THE IDEA REVOLUTION
What will future generations say about the way we practice management today? What will they consider our most conspicuous failure?
We believe they will accuse us of having squandered one of the most significant resources available to us: employee ideas. Every day, all over the world, millions of working people see problems and opportunities that their managers do not. With little chance to do anything about them, they are forced to watch helplessly as their organizations waste money, disappoint and lose customers, and miss opportunity after opportunity that to them are all too apparent. The result is performance far lower than it should be and employees who do not respect or trust management and who are not fully engaged with their work.
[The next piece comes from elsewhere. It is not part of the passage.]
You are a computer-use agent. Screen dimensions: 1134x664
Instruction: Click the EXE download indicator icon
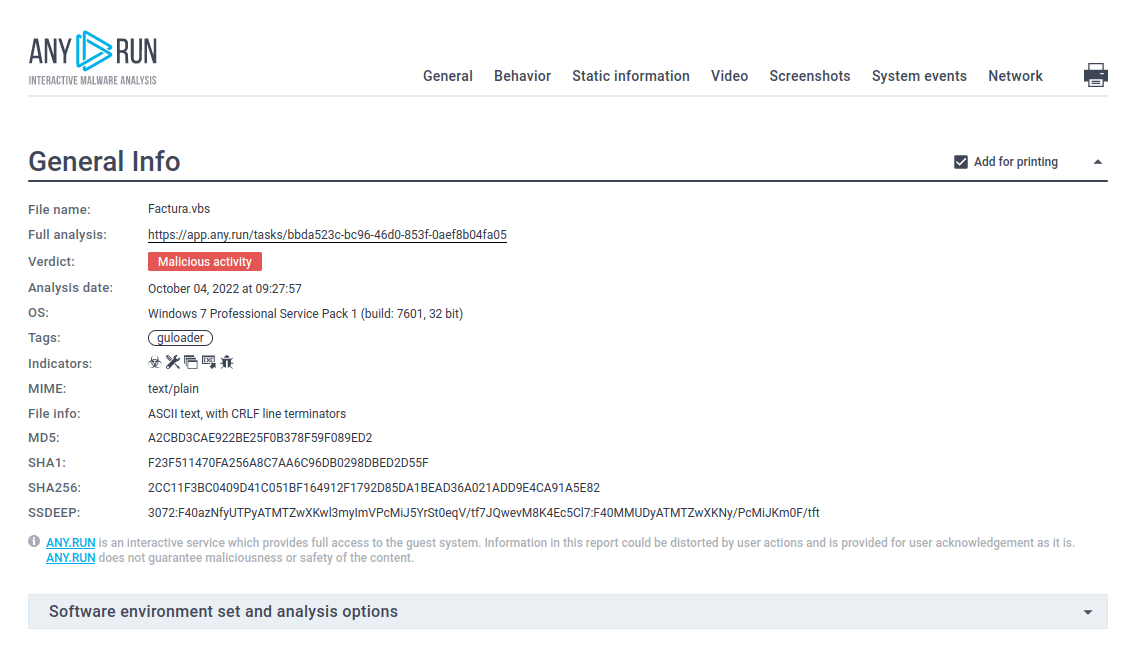tap(208, 363)
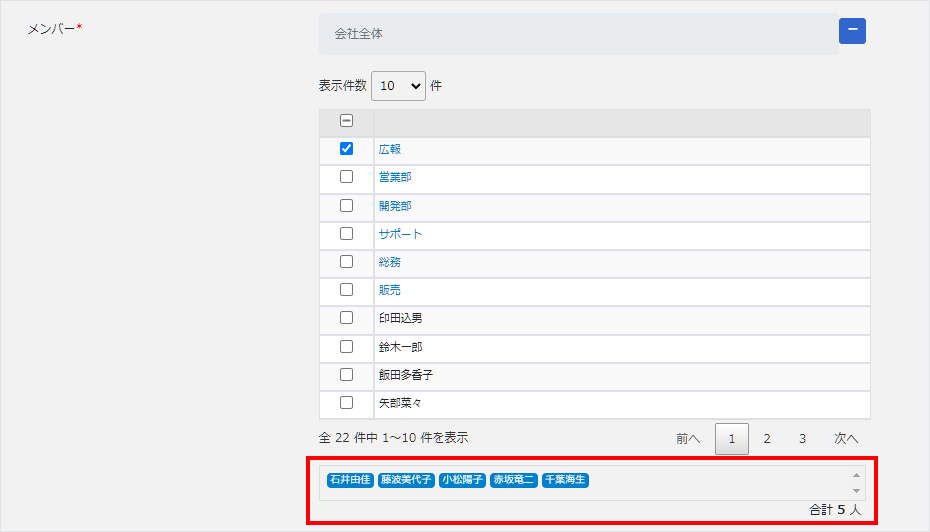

At the same time, their managers are under constant pressure to do more with less. But with so much of their time consumed by "firefighting" and trying to meet short-term demands, they have little or no time to think about how to build their organizations' capabilities. They are chronically short of the resources they need to keep performance at current levels, much less improve it. They wonder how to motivate their employees, who don't seem as involved in their work as they should be. In short, a great many managers today find their work stressful and unfulfilling. Because there seems to be no alternative, both managers and employees become jaded, and they accept the situation as the way things have to be.
But a quiet revolution is under way-an idea revolution-led by managers and supervisors who, in a small but growing number of companies, have learned how to listen systematically to their employees. With each implemented idea, performance improves in some way. Some time or money is saved, someone's job becomes a little easier, the customer experience is enhanced, or the organization is improved in some other way. With large numbers of ideas coming in, performance improves dramatically. And as employees see their ideas used, they know they are having an impact on their organization and become engaged in their work.
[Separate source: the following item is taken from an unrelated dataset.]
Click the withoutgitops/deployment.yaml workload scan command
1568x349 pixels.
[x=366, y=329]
Why do we call this movement a revolution? We do so because it liberates people and transforms the way that organizations are run. It changes the nature of the relationship between managers and their employees. As Ray Winter, then president of BIC Corporation, observed about the effect of his company's idea system on the corporate culture:
This system has taught my managers real respect for their employees. My managers have learned that their employees can make them look awfully good, if they only let them.
This comment could easily be taken to mean that it does not take much-other than receptiveness on the part of management-to get large numbers of ideas from employees. But, just as it did the other companies we have studied, it took BIC years of experimentation and learning to discover how to tap this potential. There is a lot to learn, much of which goes against the initial assumptions most managers make about why people give ideas and which ideas are important.
WHAT'S IN AN IDEA?
Ideas are the engine of progress. They improve people's lives by creating better ways to do things. They build and grow successful organizations and keep them healthy and prosperous. Without the ability to get new ideas, an organization stagnates and declines and eventually will be eliminated by competitors who do have fresh ideas.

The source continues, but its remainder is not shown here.